-------- LISTED RECORDS
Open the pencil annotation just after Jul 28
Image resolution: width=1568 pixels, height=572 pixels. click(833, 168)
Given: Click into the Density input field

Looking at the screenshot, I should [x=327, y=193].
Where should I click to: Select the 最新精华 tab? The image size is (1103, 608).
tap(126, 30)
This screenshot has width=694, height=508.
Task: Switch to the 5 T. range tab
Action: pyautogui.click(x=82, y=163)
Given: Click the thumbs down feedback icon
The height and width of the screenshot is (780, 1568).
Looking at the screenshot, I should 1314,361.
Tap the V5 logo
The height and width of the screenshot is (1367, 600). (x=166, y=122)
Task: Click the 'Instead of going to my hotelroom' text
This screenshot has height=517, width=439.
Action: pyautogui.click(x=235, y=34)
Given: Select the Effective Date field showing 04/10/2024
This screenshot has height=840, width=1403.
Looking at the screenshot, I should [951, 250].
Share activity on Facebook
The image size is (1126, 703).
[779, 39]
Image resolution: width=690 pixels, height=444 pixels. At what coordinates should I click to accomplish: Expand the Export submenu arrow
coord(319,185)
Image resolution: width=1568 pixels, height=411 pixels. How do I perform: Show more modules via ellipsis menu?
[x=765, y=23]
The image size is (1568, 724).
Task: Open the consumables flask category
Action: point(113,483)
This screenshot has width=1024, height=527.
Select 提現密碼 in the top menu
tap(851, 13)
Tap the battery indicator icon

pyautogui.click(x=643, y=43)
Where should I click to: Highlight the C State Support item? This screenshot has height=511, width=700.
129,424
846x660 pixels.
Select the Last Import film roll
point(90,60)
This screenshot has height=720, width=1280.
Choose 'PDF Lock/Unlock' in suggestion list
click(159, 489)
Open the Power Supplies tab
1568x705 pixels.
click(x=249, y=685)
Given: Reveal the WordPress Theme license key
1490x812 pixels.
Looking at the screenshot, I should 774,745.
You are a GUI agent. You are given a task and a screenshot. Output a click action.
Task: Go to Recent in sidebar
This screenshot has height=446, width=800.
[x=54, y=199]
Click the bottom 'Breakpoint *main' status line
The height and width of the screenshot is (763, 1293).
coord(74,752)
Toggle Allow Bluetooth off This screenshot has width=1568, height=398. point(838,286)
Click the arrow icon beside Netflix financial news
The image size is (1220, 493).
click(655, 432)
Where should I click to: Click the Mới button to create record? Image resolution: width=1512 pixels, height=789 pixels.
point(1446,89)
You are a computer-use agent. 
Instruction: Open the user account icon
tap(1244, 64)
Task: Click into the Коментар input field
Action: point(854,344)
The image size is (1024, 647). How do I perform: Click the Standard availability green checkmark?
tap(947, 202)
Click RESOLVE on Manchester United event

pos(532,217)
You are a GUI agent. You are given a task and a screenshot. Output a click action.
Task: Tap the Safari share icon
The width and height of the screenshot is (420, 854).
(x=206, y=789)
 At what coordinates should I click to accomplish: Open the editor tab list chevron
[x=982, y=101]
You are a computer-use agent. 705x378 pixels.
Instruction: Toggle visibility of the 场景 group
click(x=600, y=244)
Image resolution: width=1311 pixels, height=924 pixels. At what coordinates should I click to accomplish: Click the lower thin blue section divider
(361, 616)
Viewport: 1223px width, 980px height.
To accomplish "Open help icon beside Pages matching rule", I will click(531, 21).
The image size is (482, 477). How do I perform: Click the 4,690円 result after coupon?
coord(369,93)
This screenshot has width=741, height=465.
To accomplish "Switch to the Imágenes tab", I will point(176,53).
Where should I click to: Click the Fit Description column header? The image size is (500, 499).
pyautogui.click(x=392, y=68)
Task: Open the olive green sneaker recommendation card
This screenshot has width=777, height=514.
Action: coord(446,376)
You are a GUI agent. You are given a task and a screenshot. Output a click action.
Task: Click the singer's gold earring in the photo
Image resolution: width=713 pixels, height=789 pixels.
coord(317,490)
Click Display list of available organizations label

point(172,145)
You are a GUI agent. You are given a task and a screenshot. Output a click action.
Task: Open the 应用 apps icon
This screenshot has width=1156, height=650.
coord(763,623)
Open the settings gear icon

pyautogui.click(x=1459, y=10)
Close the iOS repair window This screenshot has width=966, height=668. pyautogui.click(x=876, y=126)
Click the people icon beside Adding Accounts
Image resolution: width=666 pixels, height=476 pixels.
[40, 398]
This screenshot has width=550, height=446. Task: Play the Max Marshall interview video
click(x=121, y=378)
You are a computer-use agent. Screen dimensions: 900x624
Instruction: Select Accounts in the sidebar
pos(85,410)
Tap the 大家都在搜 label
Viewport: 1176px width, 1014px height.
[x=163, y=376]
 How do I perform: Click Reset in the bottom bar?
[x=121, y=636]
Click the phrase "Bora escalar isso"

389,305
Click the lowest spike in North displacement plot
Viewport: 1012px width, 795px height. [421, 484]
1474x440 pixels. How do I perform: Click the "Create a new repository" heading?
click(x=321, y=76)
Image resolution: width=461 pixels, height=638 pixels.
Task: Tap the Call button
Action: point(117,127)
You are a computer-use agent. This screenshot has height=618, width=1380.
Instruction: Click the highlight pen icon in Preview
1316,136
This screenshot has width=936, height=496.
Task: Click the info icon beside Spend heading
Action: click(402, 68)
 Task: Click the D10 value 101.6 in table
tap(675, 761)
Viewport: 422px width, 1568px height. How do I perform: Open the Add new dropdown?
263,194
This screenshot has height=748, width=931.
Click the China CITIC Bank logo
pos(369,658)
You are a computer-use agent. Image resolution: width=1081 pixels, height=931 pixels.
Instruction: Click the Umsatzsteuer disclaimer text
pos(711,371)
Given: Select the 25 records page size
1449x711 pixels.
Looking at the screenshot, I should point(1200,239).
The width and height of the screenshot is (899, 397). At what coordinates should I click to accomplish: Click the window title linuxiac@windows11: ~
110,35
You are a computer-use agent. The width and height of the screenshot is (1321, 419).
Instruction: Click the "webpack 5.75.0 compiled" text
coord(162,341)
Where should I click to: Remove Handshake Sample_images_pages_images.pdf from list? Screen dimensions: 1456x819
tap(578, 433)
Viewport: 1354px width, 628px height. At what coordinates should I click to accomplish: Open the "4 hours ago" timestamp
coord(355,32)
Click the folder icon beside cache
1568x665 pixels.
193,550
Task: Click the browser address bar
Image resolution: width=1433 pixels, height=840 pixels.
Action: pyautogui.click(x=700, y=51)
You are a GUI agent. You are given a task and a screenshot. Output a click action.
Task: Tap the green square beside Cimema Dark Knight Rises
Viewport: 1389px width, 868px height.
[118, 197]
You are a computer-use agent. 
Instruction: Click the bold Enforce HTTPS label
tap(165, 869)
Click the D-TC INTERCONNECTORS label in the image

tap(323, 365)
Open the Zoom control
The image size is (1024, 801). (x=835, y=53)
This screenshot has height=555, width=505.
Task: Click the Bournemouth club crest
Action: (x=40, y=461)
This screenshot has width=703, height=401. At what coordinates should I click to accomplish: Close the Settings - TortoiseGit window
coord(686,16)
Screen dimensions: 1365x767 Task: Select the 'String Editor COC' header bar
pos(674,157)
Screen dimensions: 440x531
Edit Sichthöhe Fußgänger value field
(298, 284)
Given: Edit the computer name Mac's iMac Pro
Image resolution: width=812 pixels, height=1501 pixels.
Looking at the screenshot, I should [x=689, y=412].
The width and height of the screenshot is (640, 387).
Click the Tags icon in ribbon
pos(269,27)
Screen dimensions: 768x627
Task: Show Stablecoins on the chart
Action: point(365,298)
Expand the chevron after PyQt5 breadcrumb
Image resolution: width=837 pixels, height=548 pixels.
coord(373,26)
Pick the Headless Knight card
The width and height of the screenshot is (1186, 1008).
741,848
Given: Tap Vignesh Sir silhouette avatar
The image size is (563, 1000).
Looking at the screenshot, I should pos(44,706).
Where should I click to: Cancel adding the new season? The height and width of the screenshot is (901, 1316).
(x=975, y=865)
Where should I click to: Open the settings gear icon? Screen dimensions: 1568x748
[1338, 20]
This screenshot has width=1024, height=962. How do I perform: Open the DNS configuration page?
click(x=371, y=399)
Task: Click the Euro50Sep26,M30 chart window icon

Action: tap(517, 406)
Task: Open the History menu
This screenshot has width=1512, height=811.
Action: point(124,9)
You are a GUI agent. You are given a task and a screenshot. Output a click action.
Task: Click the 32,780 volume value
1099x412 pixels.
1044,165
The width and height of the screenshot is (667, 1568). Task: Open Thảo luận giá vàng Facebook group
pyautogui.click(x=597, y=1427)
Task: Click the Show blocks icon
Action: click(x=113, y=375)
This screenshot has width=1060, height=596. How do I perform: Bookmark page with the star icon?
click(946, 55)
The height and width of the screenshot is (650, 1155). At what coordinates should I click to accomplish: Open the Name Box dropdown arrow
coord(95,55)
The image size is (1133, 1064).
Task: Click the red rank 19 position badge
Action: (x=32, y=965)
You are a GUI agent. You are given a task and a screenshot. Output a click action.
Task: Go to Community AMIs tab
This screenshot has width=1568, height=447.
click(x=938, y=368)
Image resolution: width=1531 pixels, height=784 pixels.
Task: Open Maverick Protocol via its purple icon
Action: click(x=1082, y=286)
----------------
Across the data, pull every line containing the string "Knight".

• EXPECTED OUTPUT:
Task: Tap the green square beside Cimema Dark Knight Rises
Pick the Headless Knight card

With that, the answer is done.